TASK DESCRIPTION: Give again, exactly and without pictures, the lines running from the line with "Image resolution: width=1854" to the end of the records below.
====
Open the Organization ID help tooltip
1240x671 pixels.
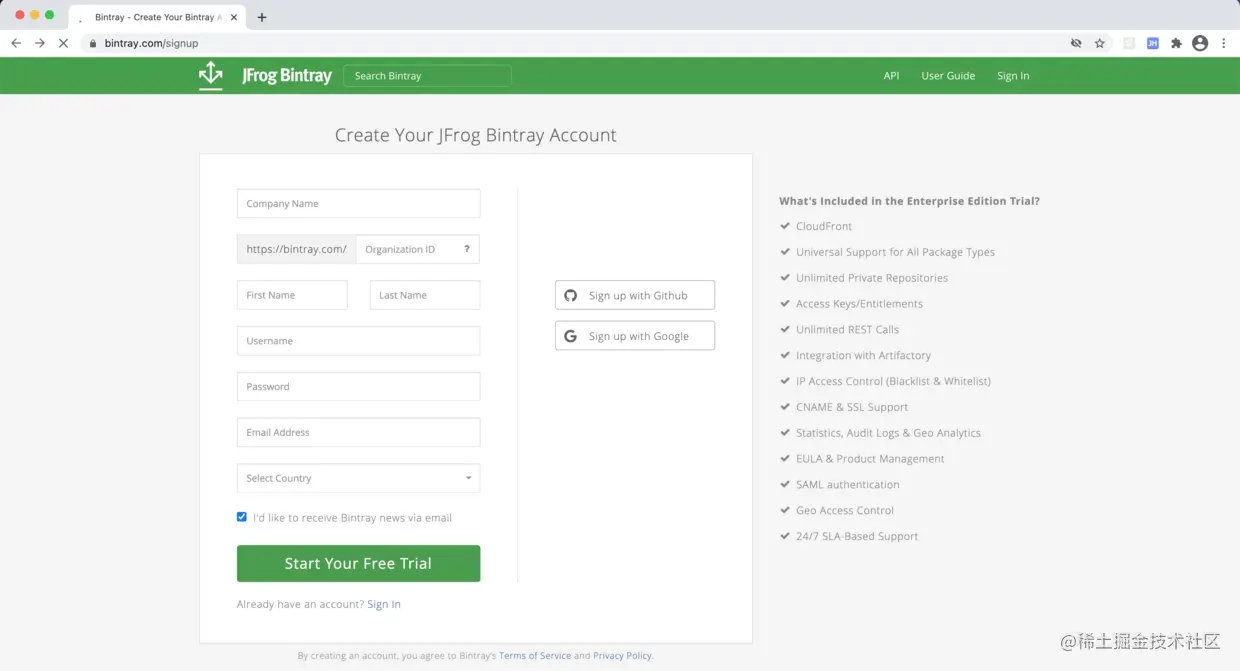pyautogui.click(x=466, y=248)
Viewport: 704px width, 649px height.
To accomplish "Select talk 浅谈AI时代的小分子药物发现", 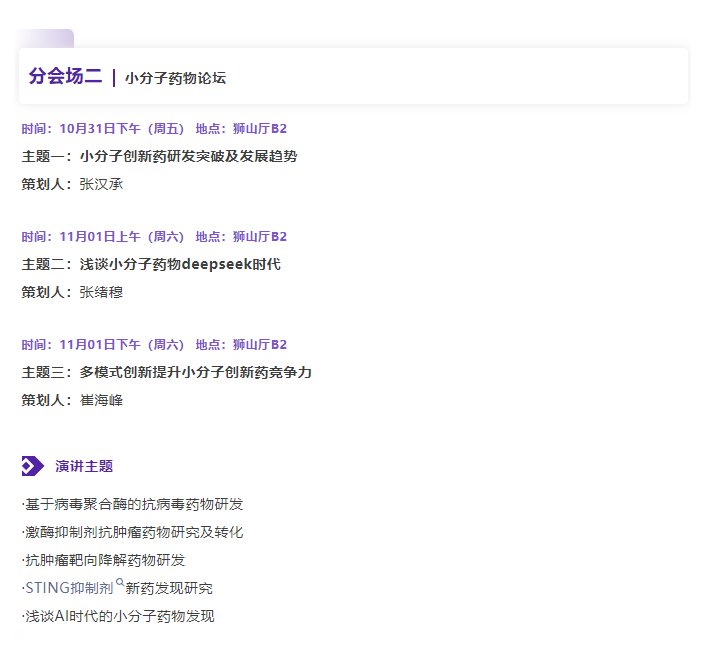I will click(120, 616).
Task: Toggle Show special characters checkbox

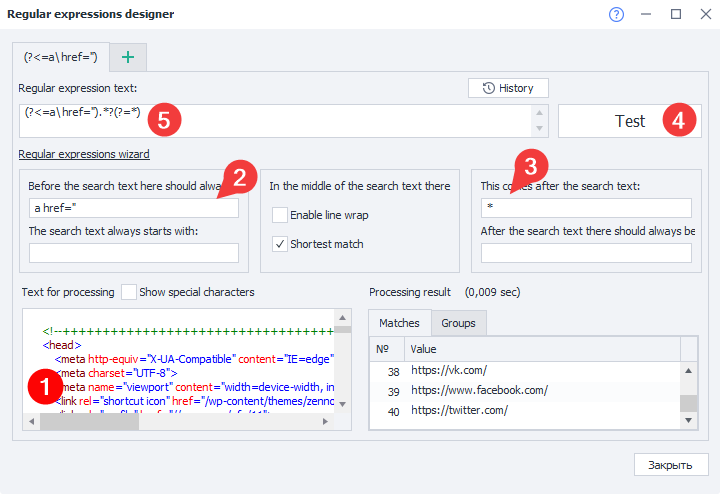Action: [129, 292]
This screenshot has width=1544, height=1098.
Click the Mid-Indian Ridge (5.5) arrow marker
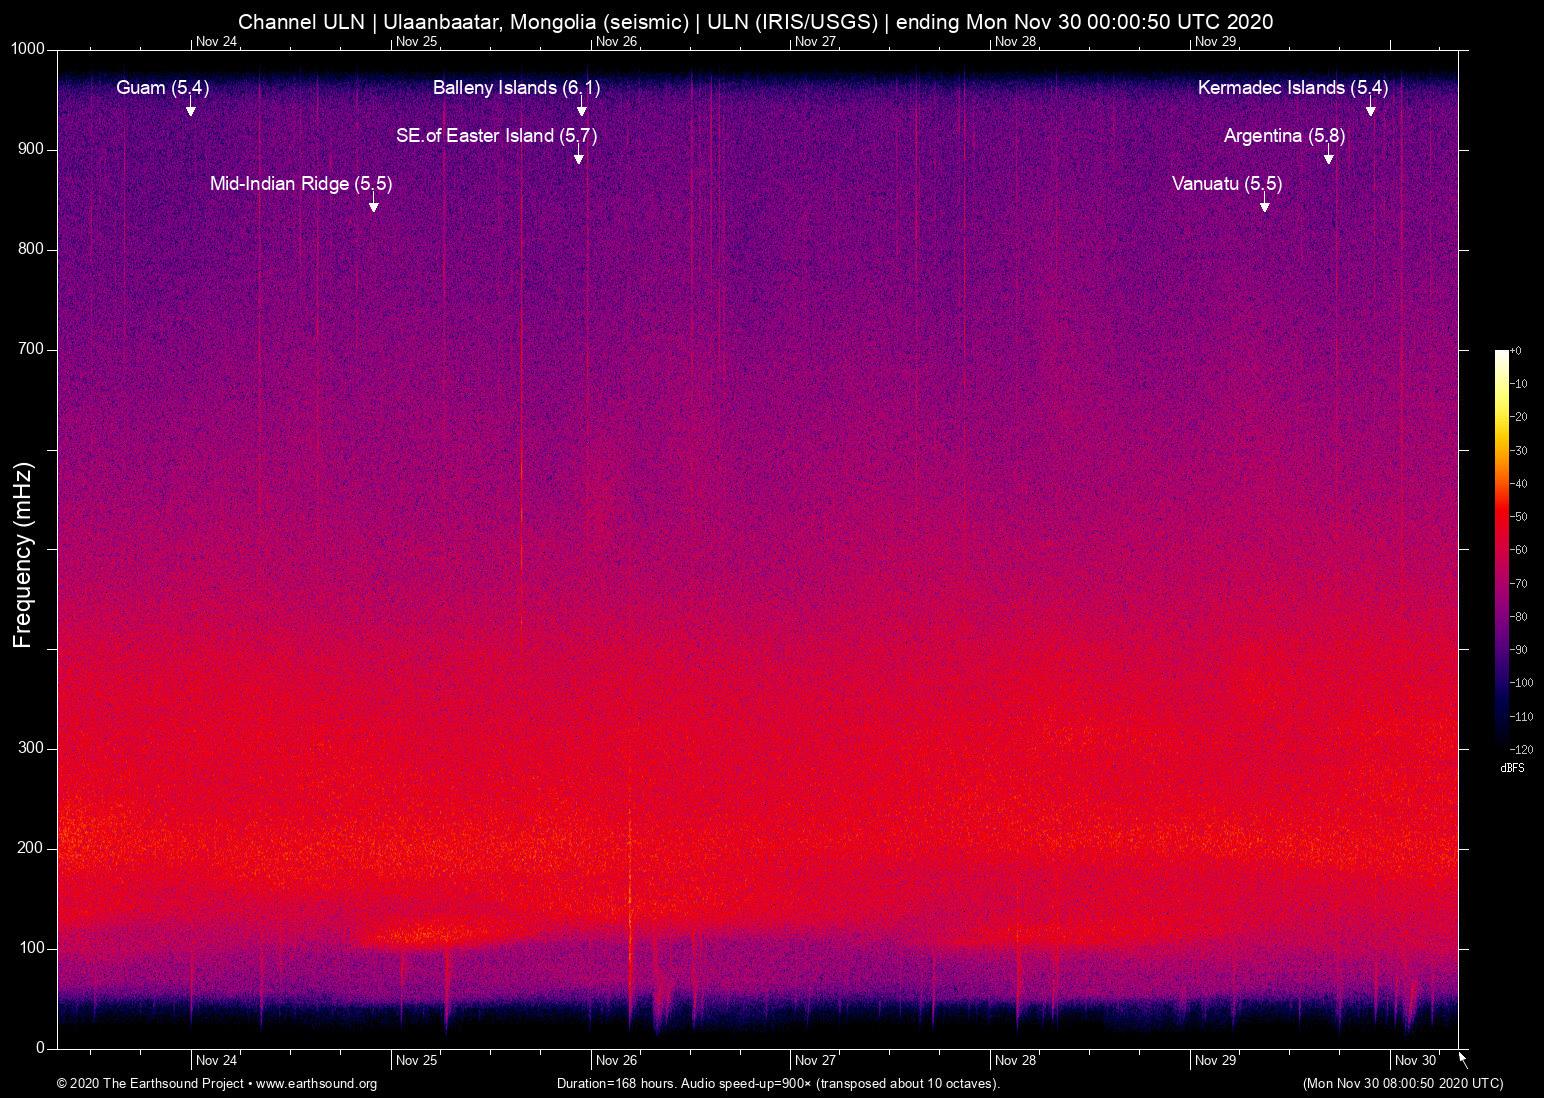(x=374, y=205)
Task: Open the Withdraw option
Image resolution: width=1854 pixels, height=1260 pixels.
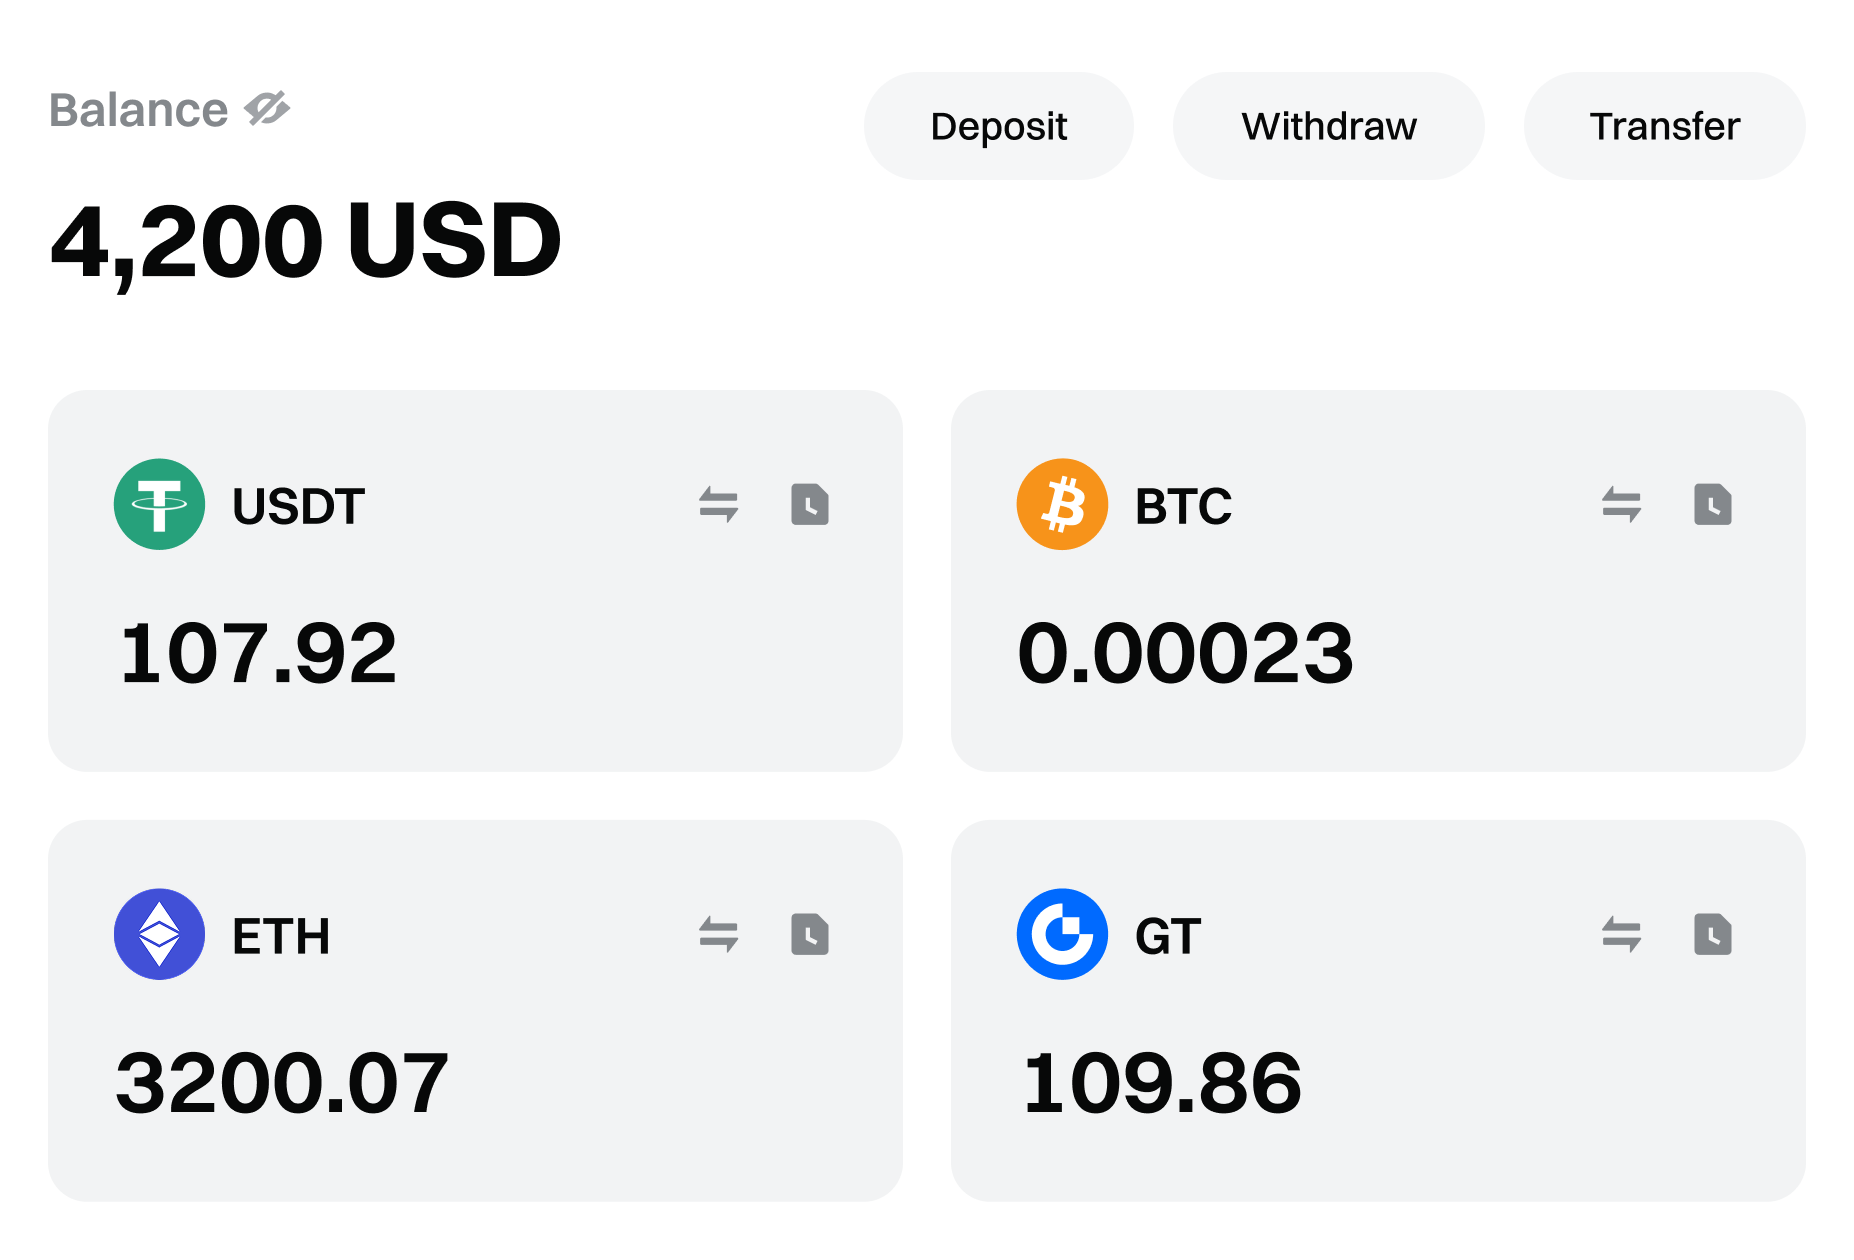Action: coord(1328,126)
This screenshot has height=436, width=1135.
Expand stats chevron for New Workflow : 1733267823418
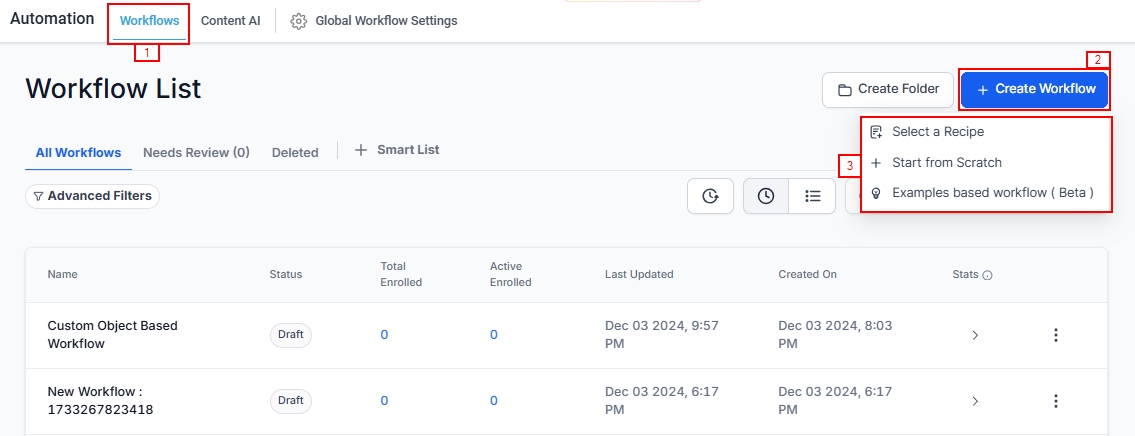pos(975,401)
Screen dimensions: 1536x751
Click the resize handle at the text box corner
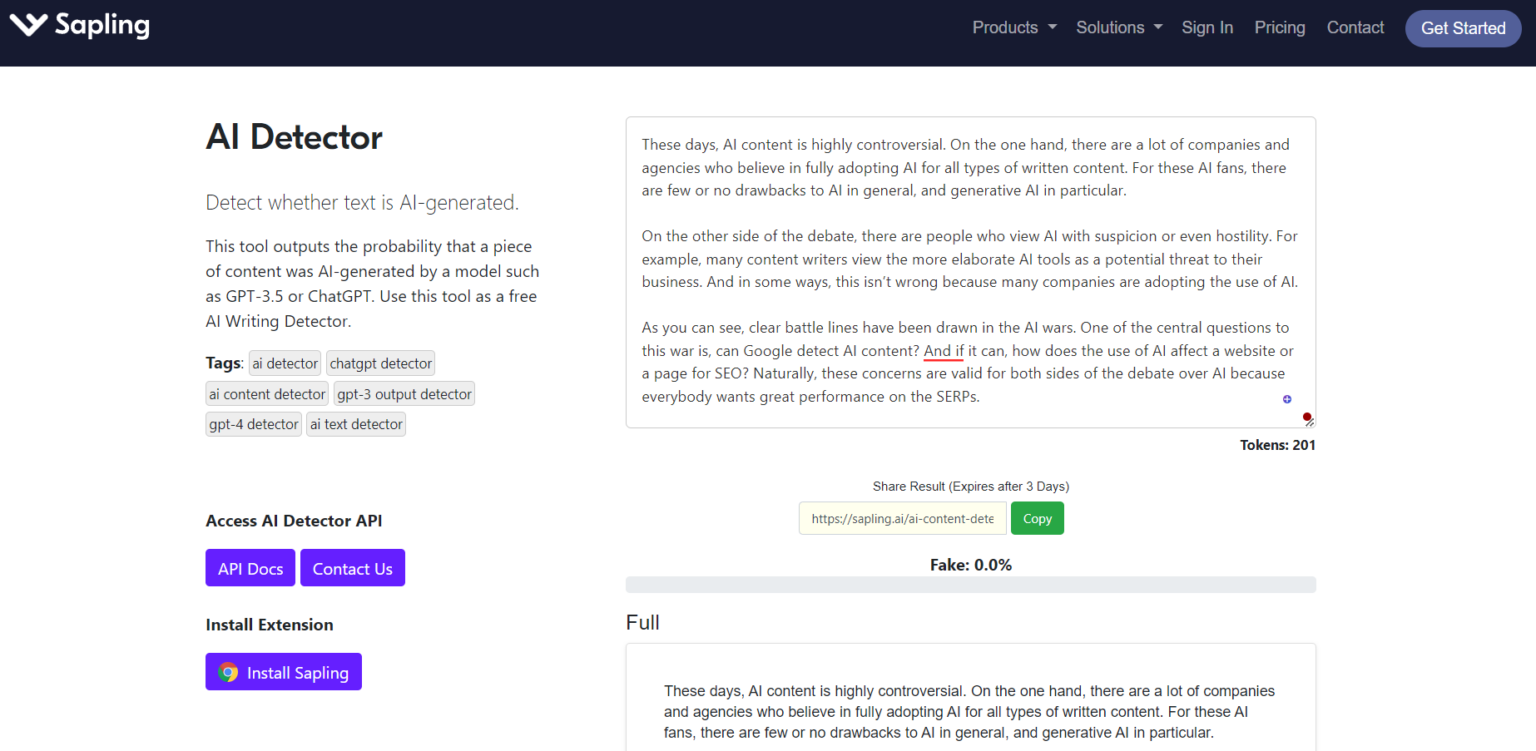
====
SOLVED PROBLEM:
Image resolution: width=1854 pixels, height=1260 pixels.
Action: coord(1328,126)
This screenshot has height=436, width=1135.
Expand stats chevron for New Workflow : 1733267823418
pos(975,401)
Screen dimensions: 1536x751
Click the resize handle at the text box corner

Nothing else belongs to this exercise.